Energy intake (EI) to receptor occupancy (RO) in rodents (step 2). The left column shows data for the mouse and the right column shows data for the rat. (a) Mouse EI and (c) body weight (BW) data for rimonabant (Rim) 10 mg/kg/day, and sibutramine (Sib) 10 mg/kg/day. Mouse BW data for topiramate (Top) was 66 mg/kg/day. (b) Rat EI and (d) BW data for Rim 10 mg/kg/day, taranabant (Tar) 3 mg/kg/day, Sib 5 mg/kg/day, and lorcaserin (Lor) 4 mg/kg/day. (e) BW reduction vs. EI reduction in the mouse. AZD1979 observations (squares = female and circles = males) indicate a linear relationship (solid line). The triangles indicate corresponding data for Rim and Sib. The model15, 16 prediction (dashed line) is based on the assumption that the drug mainly targets EI and not energy expenditure. The parallel shift indicates a minor effect of AZD1979 on energy expenditure. (f) BW reduction vs.
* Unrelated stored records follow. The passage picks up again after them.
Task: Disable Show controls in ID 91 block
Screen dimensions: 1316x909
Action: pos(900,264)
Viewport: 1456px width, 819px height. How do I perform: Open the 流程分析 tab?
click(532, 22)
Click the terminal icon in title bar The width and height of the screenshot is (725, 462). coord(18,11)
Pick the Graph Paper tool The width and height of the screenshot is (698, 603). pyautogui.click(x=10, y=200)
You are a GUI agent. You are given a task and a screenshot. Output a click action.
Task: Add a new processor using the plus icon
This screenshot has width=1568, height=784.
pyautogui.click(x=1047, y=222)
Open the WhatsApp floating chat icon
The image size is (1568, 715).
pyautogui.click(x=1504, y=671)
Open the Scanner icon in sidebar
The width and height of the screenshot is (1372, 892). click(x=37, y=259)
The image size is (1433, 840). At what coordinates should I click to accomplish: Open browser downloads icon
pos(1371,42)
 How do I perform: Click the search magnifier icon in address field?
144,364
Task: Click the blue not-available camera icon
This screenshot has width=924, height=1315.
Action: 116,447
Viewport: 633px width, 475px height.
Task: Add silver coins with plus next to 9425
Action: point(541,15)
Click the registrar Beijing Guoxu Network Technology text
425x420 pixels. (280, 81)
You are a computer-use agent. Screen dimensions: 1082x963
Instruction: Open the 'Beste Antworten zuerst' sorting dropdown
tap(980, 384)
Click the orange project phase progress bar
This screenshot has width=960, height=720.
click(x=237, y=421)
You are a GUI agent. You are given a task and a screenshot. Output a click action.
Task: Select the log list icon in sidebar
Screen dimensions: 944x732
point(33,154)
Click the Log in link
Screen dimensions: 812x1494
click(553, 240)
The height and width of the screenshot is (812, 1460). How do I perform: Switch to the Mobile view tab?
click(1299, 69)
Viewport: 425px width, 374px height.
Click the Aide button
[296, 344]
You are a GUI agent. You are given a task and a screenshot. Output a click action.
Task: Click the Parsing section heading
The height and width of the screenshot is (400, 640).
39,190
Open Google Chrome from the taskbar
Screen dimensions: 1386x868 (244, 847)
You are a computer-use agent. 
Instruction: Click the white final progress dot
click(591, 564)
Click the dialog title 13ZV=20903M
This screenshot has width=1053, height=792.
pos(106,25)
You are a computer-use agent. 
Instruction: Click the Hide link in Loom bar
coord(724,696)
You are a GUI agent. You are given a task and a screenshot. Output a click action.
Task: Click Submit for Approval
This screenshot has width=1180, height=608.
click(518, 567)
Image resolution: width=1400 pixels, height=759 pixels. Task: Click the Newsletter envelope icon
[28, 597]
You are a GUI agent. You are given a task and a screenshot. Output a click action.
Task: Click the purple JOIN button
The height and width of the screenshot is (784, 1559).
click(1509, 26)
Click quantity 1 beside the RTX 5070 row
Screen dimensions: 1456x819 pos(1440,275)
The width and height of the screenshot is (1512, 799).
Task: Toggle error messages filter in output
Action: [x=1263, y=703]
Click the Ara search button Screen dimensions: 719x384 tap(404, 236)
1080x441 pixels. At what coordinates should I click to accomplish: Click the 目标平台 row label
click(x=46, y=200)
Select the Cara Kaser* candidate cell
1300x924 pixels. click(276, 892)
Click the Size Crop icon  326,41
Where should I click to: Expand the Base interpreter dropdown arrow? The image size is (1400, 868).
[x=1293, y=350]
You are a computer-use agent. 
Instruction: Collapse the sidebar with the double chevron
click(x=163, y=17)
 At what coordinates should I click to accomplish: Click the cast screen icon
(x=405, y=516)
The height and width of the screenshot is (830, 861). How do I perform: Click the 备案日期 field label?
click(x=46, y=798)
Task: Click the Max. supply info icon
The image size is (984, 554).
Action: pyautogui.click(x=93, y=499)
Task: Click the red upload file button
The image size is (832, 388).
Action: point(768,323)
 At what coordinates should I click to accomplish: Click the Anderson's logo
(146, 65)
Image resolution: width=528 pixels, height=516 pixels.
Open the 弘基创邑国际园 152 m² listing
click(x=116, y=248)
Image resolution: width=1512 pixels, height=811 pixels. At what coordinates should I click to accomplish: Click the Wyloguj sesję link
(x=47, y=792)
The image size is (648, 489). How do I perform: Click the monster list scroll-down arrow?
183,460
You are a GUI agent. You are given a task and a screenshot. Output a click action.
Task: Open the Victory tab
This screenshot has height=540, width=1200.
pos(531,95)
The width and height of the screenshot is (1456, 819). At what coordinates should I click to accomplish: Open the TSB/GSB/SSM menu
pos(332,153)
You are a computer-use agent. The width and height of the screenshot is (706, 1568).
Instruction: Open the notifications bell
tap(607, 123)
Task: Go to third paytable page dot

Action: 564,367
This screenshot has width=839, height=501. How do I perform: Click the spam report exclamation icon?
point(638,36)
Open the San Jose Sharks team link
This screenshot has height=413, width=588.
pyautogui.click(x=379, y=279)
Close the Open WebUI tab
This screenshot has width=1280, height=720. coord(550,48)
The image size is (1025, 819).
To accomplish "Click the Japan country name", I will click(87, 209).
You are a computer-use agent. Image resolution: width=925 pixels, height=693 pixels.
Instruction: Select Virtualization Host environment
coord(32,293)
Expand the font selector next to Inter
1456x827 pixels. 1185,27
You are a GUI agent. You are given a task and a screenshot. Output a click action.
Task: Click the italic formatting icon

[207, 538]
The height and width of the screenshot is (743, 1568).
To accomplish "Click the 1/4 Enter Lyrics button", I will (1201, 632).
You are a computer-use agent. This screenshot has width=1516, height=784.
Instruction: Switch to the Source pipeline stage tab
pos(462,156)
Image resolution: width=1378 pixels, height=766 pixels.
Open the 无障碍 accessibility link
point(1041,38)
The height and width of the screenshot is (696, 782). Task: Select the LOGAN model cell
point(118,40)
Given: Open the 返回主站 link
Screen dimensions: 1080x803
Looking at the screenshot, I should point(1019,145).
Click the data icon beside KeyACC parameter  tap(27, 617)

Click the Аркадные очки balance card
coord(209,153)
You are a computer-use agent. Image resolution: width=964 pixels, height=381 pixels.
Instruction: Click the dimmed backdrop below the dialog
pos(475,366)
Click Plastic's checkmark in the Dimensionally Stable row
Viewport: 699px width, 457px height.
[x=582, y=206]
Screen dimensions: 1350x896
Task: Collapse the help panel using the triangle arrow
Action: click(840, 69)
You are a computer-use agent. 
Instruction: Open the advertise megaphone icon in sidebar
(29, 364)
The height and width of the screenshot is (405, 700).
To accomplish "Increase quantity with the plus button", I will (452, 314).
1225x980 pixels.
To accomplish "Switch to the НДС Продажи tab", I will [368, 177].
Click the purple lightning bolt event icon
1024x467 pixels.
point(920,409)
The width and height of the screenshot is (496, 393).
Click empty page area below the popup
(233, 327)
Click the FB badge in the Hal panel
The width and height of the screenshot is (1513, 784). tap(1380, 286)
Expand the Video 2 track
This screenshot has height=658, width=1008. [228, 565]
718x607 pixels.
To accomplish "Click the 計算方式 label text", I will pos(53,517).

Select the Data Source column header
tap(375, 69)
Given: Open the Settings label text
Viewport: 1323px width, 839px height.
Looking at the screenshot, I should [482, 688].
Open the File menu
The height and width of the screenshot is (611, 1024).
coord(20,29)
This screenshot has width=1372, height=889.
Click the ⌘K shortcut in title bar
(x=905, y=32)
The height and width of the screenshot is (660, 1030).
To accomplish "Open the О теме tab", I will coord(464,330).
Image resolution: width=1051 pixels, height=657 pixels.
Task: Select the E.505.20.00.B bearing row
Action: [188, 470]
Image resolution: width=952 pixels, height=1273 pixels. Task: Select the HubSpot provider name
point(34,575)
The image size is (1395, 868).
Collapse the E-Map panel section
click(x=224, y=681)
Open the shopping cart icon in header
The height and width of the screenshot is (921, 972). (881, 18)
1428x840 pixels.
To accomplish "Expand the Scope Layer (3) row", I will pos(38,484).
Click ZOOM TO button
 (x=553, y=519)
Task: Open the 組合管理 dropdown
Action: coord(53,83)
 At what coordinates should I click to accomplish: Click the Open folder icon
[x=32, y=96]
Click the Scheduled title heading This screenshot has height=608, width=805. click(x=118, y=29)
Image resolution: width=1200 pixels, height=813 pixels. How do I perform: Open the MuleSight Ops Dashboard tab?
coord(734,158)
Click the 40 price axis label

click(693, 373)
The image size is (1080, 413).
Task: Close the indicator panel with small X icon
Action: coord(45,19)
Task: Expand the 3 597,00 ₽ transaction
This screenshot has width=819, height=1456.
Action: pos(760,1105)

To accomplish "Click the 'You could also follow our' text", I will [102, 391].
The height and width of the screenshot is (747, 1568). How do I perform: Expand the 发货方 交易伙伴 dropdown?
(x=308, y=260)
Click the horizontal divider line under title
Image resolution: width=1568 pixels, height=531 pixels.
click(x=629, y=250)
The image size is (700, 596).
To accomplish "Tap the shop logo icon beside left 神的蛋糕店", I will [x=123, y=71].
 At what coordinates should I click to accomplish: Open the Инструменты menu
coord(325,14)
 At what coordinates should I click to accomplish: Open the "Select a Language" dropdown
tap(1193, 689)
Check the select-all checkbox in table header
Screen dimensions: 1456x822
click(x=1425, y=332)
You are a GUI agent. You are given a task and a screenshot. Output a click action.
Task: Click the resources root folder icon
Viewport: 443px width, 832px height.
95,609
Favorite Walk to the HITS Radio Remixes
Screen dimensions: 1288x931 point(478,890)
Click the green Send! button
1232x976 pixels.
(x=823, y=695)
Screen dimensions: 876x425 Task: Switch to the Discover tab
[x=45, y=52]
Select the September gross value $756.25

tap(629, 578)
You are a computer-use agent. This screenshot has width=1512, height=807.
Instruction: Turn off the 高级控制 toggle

EI reduction in the rat. AZD1979 observations (circles) indicate a linear relationship (solid line). The triangles denote corresponding data for Lor, Tar, Sib, and Rim. (g) BW reduction vs. RO at 24 h in the mouse. Data for AZD1979 and other compounds of the same chemical series indicate a linear relationship (circles represent AZD1979, squares represent compound 99, and triangles represent compound 88). (h) BW reduction vs. RO at 24 h in the rat. Data from the melanin‐concentrating hormone receptor 1 antagonist ALB indicate a linear relationship as for the mouse. (e–h) The thick gray lines indicate the point estimates that give the RO‐to‐EI relationships, one for the mouse and one for the rat.

Figure 4

Receptor occupancy (RO) in humans to exposure in humans (step 3). Mouse exposure and RO data and model fit. Each row represents one experiment. The left column reports exposure data (squares and circles) and pharmacokinetic (PK) model fit (solid and dashed lines) for various doses indicated by the legends. The PK model was defined by the absorption rate k_a = 1.93 (1.6, 2.4) h⁻¹, the volume of distribution of the first compartment V₁ = 2.02 (1.6, 2.4) L × kg⁻¹, the maximum elimination rate V_max = 8.19 (7.6, 9.0) µmol × h⁻¹ × kg⁻¹, the Michaelis‐Menten constant K_m = 2.44 (2.3, 2.8) µmol, the intercompartmental clearance Q = 1.54 (1.3, 1.8) L × h⁻¹ × kg⁻¹, the volume of distribution of the second compartment V₂ = 5.01 (4.4, 5.7) L × kg⁻¹, and σ² = 0.104 (0.051, 0.15) µmol2 × L⁻², whereas the 5th and 95th percentiles are given within brackets. The right column gives RO data (squares and circles) and pharmacodynamic (PD) model fit (solid and dashed lines) for the corresponding doses. In the PD model, the total receptor concentration (R_tot) was fixed on a relative scale at 100%, the rate constant k_off = 0.210 (0.18, 0.25) h⁻¹, the dissociation constant K_D = 0.0837 (0.078, 0.091) µmol × L⁻¹, and σ² = 18.8 (8.9, 29) µmol2 × L⁻². The upper row represents a single‐dose acute experiment on lean mice, whereas the bottom row represents an experiment with chronic twice daily dosing on diet‐induced obese mice.

Figure 5

Human dose‐prediction of AZD1979. Predicted plasma‐concentration (upper left), receptor occupancy (RO; lower left) that is >50% during 16 h of the day, energy‐intake (EI) profile (upper right) with a 1‐year average of −14%, and body‐weight (BW; lower right) profile reaching a 10% decrease in 1 year. The EI profile is a nonparametric curve obtained from the average of the inferred curves of the 14 drugs of step 1.